[scald=46039:sdl_editor_representation]PARIS (Reuters) - Les réquisitions du parquet de Paris demandant mardi la relaxe de Jacques Chirac et de ses neuf co-prévenus dans un procès de détournement de fonds publics présumés remontant à 1992-1995 ont été critiquées mercredi par un syndicat de magistrats.

Le Syndicat de la magistrature (SM, classé à gauche) y voit une preuve de l'absurdité du statut des procureurs, nommés par le pouvoir exécutif directement et soumis à ses ordres.

Dans ce procès historique, le premier d'un ancien chef d'Etat républicain, les deux substituts du procureur Michel Maes et Chantal de Leiris ont délivré une véritable plaidoirie de défense, combattant les imputations retenues au titre de 28 emplois présumés fictifs de "chargés de mission".

"La gestion de ce dossier par le parquet révèle d'abord l'immense faiblesse de son statut. Tel qu'il est aujourd'hui conçu, le ministère public est tout entier dans la main du pouvoir exécutif, et ce vice originel se manifeste avant tout dans les affaires dites sensibles", écrit le SM.

"La réforme de ce statut est devenue un enjeu démocratique de premier ordre (...) Cette gestion calamiteuse (du dossier Chirac) traduit aussi la perte coupable de tout repère éthique de la part d'une certaine hiérarchie", ajoute-t-il.

A gauche, le candidat à la primaire socialiste Arnaud Montebourg a estimé que ces réquisitions mettaient au jour "une République corrompue où la justice est aux ordres d'intérêts particuliers".

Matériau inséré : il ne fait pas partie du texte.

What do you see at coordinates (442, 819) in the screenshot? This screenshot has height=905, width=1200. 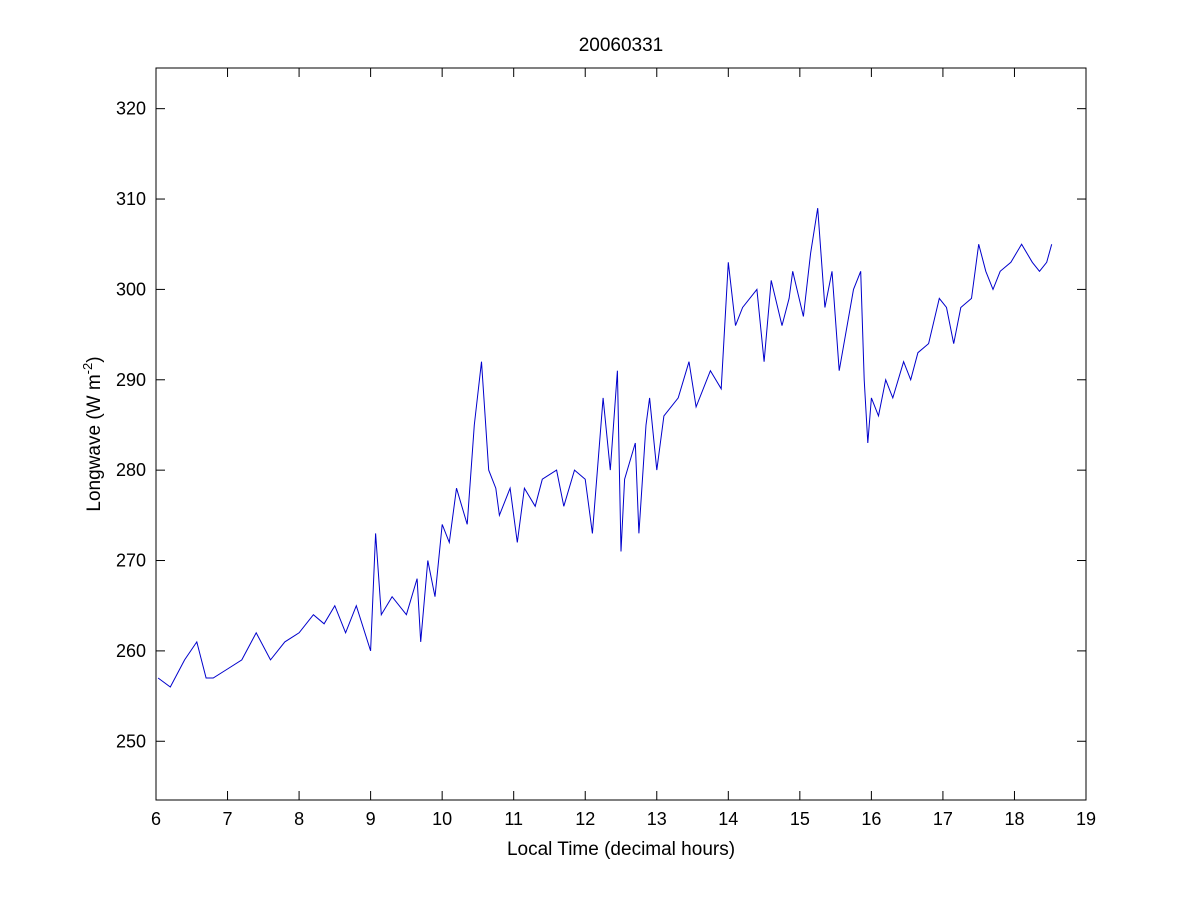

"Le procureur est le porte-parole du gouvernement, il est donc chargé de protéger les amis du pouvoir et d'accabler les ennemis", a-t-il dit à des médias locaux lors d'un déplacement à Reims mardi.

Le poste de procureur de Paris est actuellement vacant, puisque son titulaire entre 2004 et vendredi dernier, Jean-Claude Marin, a été installé procureur général de la Cour de cassation.

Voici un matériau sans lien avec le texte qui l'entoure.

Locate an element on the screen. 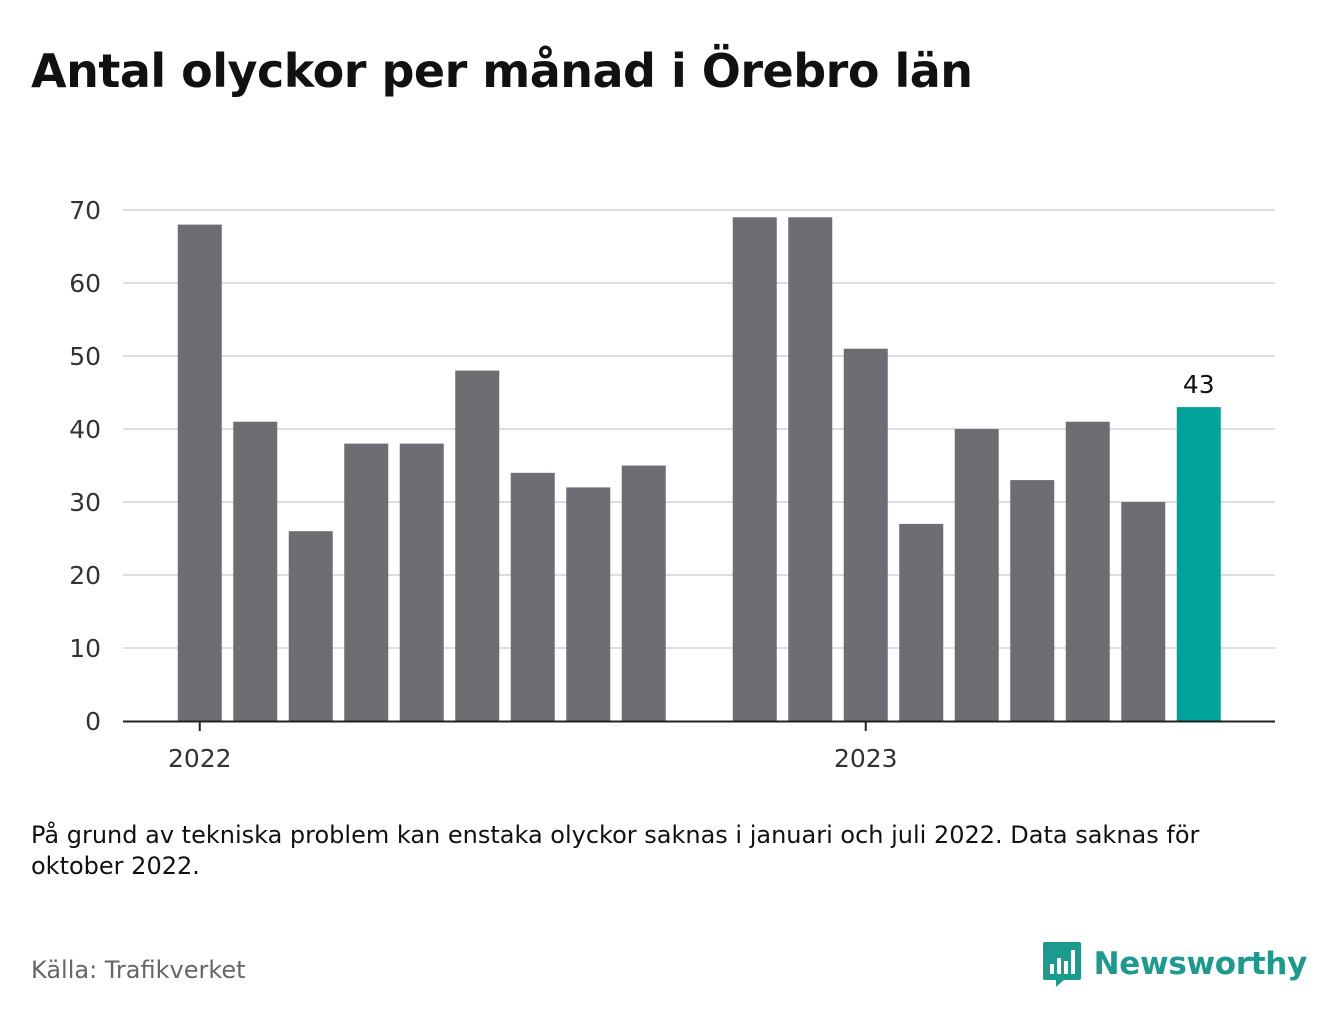 This screenshot has width=1340, height=1020. data-labels: 43 is located at coordinates (1199, 384).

C'est lui qui, en 2009, avait le premier formalisé le point de vue en fin d'instruction selon lequel Jacques Chirac n'avait commis aucun délit. Jean-Claude Marin a été entre 2002 et 2004, quand Jacques Chirac était à l'Elysée, "directeur des affaires criminelles et des grâces" au ministère de la Justice, un des postes les plus élevés de la place Vendôme.

Jean-Claude Marin a assuré que les deux magistrats ayant exprimé son point de vue à l'audience de mardi l'avaient fait en toute liberté.

"Je connais les magistrats qui ont pris la parole, je puis vous assurer qu'ils ont appliqué cette règle de la liberté de parole", a-t-il dit mercredi sur Europe 1.

Le procès doit se terminer vendredi avec les plaidoiries des avocats de Jacques Chirac et le jugement sera alors mis en délibéré. Le tribunal n'est pas tenu par les réquisitions du parquet.